# PelPro 130 an observation on trim setting



## kenora (Feb 3, 2019)

I have been running my PP130 all winter at the lowest setting to warm my workshop.... being new to the stove I "just assumed" that the stove would not have flames on low, rather a burn pot of glowing embers (cause that's what I got on low), that's how I had the stove set since Oct 1st. the heat was OK but not great...
Well we've had a series of weeks (about 6 now) where lows are about -35c and highs -28c so perfect experimenting Wx (constant outside temps for comparison)...
I  bumped the TRIM (that's the only variable setting on the stove) and refers to more or less combustion air.air up to +3 (thats max) and finally got FLAMES when burning on low constant mode...it looks better and more importantly.... the shop is now 74f (I know..... like many Canuks I mix degrees f and c in every conversation) instead of 65f.

Also there is less ash and the glass is cleaner (not clean by any means but cleaner)..

just an fyi for PelPro owners...


----------



## metermaid2 (Feb 8, 2019)

I am finally learning the settings on my pelpro 60.I probably went through way too many pellets at first.No one to teach me so I had to learn on my own.When we were getting -30 temperatures I am sure I used close to 2 bags a day.Now I am back to using 1 bag a day.


----------



## kenora (Feb 8, 2019)

A bag a day is about right for me as well..if I'm running on low all day.......  in the milder wx it's about 1/2 bag a day 
I usually heat during the day while I'm in my shop and turn if off between 1800 and 0800.. it'll cool off to about 55f when the outside temp is around -10f

Sent from my SM-G950W using Tapatalk


----------



## jacobdh (Feb 13, 2019)

I am new and would love to have your notes on the pp130. I purchased and installed right after Thanksgiving.
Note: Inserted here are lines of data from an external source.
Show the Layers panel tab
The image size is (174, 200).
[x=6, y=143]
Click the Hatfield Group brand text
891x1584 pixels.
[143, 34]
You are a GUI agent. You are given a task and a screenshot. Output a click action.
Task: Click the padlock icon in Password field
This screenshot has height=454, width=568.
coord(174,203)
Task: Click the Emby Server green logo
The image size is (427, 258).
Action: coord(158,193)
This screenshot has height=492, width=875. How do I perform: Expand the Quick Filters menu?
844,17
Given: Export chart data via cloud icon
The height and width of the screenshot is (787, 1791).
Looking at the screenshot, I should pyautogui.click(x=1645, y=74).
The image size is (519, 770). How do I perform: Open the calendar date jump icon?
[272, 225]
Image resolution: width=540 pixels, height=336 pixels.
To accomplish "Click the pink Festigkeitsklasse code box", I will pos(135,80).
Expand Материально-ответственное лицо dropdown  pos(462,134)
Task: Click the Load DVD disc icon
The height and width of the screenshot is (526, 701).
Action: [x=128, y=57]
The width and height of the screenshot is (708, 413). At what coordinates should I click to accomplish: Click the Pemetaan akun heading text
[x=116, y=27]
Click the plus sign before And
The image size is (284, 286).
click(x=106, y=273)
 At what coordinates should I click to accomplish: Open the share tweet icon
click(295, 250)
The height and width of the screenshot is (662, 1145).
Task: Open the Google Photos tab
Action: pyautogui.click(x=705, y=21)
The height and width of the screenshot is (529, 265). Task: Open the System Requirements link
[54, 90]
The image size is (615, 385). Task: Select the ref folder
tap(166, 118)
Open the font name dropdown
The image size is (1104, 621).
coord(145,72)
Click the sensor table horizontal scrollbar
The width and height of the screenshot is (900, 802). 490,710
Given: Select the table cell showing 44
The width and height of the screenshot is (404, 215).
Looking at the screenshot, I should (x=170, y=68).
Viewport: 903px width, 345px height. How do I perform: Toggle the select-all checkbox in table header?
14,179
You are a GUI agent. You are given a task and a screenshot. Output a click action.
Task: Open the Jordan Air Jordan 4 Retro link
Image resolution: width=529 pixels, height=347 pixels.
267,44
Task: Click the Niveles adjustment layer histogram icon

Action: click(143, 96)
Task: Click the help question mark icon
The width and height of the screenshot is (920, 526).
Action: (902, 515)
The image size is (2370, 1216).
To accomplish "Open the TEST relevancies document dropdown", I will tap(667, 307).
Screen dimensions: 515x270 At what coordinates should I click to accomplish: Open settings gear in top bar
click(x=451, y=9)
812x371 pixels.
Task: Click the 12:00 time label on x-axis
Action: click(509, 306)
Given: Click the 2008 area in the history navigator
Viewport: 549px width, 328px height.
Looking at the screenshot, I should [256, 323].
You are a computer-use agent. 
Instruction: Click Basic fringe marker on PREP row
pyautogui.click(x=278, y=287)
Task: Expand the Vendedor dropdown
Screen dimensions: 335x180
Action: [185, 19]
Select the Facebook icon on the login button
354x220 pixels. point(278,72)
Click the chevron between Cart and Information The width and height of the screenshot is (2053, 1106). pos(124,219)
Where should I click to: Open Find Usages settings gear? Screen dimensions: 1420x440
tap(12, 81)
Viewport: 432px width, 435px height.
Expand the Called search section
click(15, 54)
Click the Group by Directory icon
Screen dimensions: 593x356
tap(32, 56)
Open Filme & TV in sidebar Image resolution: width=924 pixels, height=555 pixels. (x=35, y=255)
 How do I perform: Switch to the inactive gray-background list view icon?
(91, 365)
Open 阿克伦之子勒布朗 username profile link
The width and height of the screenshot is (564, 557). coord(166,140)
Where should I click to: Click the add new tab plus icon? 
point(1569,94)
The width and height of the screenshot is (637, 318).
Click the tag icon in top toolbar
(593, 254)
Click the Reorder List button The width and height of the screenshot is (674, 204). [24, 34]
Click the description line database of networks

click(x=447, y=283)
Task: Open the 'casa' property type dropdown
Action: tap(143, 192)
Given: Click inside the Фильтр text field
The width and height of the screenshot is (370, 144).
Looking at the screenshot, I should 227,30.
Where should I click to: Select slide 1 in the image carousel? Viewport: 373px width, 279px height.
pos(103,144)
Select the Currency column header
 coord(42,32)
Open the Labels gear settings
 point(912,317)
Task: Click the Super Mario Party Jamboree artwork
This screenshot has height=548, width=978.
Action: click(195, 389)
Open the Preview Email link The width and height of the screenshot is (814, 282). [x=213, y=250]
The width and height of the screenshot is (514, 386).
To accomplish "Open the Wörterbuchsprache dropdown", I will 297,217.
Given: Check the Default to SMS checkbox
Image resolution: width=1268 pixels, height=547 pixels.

The manual doesn't give much detail on the trim. Would you mind sharing?


----------



## kenora (Feb 16, 2019)

Hi Jacobdh.... not much to say except... on the lowest setting (on my setup) I was finding the draft insufficient to burn cleanly... no flame to speak of just embers in the pot and not much heat originally....

although on low I think most stoves will burn dirty.. 

so I experimented and ended up turning the TRIM dial clockwise to 3 before I got a decent bun on low. 

I think....in my case anyway... that there isn't much natural draft cause my exhaust is horizontal and 4 ft long or so...no vertical rise at all.. so I needed more fan induced draft....


----------



## c.stevens (Mar 10, 2019)

My problem was similar flames too low, and lots of soot on the glass, but my trim adjustment doesn't seem to do much.  The owners manual doesn't cover the trim adjustment in much detail.


----------



## c.stevens (Mar 10, 2019)

I should have mentioned I've had mine for five seasons now, and it's been a good stove, this problem has just started within the last three months.  I'm thinking my exhaust fan may be slowing down.  The ducting before and after the fan is clean.  I've been real happy with it and don't mind putting some money in it.  I can't even begin to estimate how much propane $ it's saved me.


----------



## Ham351 (Mar 11, 2019)

Interesting thread. I have a PP130, and I usually set the control knob to about 10 or 11 o'clock. Typically my trim is on -1 or -1.5. Recently I've been mixing cherry pits in with the wood pellets and had to adjust the trim to -3.5. Sometimes I'll burn a bag in a day, sometimes two. I never thought of leaving it on low and dialing the trim to where I need it. I always thought things would get full of soot if I left it on low. I have a big basement that gets to 71 or 72 with the settings I'm using, and it seems to spread throughout the upstairs as well.


----------



## c.stevens (Mar 26, 2019)

Solved! My Pelpro pp130 is out in the garage now, and wired to a wall thermostat.  When the wall thermostat calls for heat the glass will turn black in a few hours as I mentioned earlier.  I had switched out the vent pipe caps at about the same time I started having the excess soot problem.  I switched them back this weekend and it is back to burning like normal.  I guess the learning lesson for me is:  Clean it first, if it's still wrong, undo any changes you made.  Turns out it had nothing to do with the trim setting.


----------



## kenora (Mar 28, 2019)

I have been reluctant to try putting a thermostat on the PP130...can you tell me what you did and what thermostat you used...also what did you do to "defeat the comfort control...thanks in advance...

Tim


----------



## c.stevens (Mar 28, 2019)

Kenora, I bought a pellet miser thermostat adapter.  It plugs in your USB port on your stove.  It toggles your stove to high from whatever setting you leave the dial control at (including off).  It doesn't actually defeat the dial control, just simulates turning it to high.


----------



## kenora (Mar 28, 2019)

There's a USB port on the stove!?

I gotta have another look.. I've never seen it

Sent from my SM-G950W using Tapatalk


----------



## c.stevens (Mar 29, 2019)

Yes. It's on the control board, facing you when you remove that side panel.


----------